• Requirement: Could you copy, exactly as written, every line from the first line of the records through the one containing "Task: Click the expand-replies"?

• Source material:
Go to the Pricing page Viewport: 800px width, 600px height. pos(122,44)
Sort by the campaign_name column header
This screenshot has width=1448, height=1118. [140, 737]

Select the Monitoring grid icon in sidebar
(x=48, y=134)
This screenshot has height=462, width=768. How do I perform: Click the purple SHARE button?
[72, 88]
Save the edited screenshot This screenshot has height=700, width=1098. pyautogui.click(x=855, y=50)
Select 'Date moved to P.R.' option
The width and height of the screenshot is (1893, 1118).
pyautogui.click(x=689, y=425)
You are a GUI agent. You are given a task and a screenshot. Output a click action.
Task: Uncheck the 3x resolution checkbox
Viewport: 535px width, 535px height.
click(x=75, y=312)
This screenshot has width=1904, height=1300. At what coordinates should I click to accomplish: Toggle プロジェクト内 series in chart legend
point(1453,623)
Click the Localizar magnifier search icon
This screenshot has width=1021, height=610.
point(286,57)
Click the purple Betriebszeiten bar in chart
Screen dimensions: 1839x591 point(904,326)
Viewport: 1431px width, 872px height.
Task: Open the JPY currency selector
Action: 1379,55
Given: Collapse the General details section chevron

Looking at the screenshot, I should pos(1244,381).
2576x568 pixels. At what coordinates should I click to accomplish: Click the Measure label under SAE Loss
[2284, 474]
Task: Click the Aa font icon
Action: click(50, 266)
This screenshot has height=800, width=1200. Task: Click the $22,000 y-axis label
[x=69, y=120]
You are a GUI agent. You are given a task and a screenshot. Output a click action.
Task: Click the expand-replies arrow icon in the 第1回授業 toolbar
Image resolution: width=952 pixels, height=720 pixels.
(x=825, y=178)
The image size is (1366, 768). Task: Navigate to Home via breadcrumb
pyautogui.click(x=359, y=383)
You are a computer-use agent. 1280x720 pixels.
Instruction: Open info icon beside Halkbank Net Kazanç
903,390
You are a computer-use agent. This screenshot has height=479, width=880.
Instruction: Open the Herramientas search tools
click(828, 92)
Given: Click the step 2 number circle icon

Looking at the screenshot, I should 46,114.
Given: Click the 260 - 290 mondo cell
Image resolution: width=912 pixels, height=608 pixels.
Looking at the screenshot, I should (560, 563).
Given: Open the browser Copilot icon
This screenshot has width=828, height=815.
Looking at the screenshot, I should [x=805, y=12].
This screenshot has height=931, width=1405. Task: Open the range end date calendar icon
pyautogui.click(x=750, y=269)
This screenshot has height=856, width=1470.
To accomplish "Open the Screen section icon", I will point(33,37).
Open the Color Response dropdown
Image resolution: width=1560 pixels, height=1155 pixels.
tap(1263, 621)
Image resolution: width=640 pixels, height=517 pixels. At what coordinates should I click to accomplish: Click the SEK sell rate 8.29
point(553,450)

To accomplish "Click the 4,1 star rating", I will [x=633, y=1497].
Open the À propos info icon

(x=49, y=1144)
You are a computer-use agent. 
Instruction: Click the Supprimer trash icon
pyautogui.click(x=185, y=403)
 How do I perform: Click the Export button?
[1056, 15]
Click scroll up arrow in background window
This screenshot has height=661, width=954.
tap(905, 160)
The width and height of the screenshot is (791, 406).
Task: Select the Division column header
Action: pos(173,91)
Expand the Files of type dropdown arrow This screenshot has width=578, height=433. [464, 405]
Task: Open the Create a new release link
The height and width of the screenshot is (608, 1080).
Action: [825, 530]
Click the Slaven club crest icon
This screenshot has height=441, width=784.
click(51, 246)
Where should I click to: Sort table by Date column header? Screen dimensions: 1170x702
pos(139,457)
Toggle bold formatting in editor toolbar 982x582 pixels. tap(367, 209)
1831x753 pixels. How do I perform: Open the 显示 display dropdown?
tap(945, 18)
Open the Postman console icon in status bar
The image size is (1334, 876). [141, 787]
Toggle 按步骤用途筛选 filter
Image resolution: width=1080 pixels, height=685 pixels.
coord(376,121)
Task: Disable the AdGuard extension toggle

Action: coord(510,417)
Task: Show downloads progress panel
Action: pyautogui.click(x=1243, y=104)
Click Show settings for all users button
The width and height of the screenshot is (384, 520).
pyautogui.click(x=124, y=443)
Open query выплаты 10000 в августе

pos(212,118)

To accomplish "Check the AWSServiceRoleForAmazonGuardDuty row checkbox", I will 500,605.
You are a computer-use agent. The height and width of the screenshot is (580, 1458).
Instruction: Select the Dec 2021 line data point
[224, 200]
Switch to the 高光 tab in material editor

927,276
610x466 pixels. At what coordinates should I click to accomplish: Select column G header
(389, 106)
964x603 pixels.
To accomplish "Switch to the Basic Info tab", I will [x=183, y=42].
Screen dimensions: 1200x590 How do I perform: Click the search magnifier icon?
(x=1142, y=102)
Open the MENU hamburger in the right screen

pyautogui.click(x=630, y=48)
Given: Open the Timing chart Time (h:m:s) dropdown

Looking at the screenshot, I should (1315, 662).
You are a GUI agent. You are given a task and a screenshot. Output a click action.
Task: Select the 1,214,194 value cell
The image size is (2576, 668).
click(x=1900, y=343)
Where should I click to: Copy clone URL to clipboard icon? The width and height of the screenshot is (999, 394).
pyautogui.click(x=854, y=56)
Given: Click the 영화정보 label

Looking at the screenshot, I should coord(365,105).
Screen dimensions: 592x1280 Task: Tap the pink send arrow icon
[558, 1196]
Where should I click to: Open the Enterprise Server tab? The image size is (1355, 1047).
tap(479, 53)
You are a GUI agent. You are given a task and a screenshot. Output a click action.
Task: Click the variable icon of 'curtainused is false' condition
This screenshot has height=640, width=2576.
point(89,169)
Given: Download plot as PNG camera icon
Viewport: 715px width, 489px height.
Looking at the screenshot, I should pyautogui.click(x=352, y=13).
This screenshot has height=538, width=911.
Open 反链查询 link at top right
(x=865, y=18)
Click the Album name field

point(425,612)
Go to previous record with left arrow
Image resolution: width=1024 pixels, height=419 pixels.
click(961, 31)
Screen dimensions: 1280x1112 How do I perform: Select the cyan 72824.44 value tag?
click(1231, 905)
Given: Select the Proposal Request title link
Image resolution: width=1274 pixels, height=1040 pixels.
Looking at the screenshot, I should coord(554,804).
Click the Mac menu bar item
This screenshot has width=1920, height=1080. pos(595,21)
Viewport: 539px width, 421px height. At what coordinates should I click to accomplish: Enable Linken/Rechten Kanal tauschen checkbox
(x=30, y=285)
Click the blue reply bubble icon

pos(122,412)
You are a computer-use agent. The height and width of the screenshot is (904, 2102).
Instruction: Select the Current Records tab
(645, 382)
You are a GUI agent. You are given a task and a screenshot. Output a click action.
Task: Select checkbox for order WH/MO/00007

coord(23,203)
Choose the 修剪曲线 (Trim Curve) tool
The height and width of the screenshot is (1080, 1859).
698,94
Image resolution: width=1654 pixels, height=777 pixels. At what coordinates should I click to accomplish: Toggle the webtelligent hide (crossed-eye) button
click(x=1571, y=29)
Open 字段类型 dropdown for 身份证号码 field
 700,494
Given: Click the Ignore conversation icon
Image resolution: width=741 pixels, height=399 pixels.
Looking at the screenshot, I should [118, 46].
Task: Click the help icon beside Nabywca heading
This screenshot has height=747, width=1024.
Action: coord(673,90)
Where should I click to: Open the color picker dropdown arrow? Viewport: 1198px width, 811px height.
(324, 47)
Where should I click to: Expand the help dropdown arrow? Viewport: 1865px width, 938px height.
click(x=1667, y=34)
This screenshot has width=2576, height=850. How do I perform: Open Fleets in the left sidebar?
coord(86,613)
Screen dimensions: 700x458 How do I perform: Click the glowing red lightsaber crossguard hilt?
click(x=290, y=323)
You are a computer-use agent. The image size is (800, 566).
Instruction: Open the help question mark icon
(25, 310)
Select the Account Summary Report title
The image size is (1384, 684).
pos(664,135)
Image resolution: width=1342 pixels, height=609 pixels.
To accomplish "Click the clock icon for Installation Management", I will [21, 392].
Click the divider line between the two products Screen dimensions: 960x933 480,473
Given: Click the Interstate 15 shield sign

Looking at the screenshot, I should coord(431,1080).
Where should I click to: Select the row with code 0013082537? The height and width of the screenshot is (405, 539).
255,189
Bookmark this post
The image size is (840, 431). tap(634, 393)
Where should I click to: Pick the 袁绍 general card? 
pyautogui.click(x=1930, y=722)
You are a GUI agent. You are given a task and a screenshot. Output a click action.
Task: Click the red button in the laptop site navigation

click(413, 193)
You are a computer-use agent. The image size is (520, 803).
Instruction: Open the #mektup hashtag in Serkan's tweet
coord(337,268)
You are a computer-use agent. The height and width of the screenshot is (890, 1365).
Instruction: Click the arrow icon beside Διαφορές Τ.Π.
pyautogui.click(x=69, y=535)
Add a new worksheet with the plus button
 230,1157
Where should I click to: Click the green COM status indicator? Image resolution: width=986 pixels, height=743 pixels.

• Exercise solution:
Go to the Pricing page Viewport: 800px width, 600px height. pos(122,44)
Sort by the campaign_name column header
This screenshot has width=1448, height=1118. [140, 737]

Select the Monitoring grid icon in sidebar
(x=48, y=134)
This screenshot has height=462, width=768. How do I perform: Click the purple SHARE button?
[72, 88]
Save the edited screenshot This screenshot has height=700, width=1098. pyautogui.click(x=855, y=50)
Select 'Date moved to P.R.' option
The width and height of the screenshot is (1893, 1118).
pyautogui.click(x=689, y=425)
You are a GUI agent. You are given a task and a screenshot. Output a click action.
Task: Uncheck the 3x resolution checkbox
Viewport: 535px width, 535px height.
click(x=75, y=312)
This screenshot has width=1904, height=1300. At what coordinates should I click to accomplish: Toggle プロジェクト内 series in chart legend
point(1453,623)
Click the Localizar magnifier search icon
This screenshot has width=1021, height=610.
point(286,57)
Click the purple Betriebszeiten bar in chart
Screen dimensions: 1839x591 point(904,326)
Viewport: 1431px width, 872px height.
Task: Open the JPY currency selector
Action: 1379,55
Given: Collapse the General details section chevron

Looking at the screenshot, I should pos(1244,381).
2576x568 pixels. At what coordinates should I click to accomplish: Click the Measure label under SAE Loss
[2284, 474]
Task: Click the Aa font icon
Action: click(50, 266)
This screenshot has height=800, width=1200. Task: Click the $22,000 y-axis label
[x=69, y=120]
You are a GUI agent. You are given a task and a screenshot. Output a click action.
Task: Click the expand-replies arrow icon in the 第1回授業 toolbar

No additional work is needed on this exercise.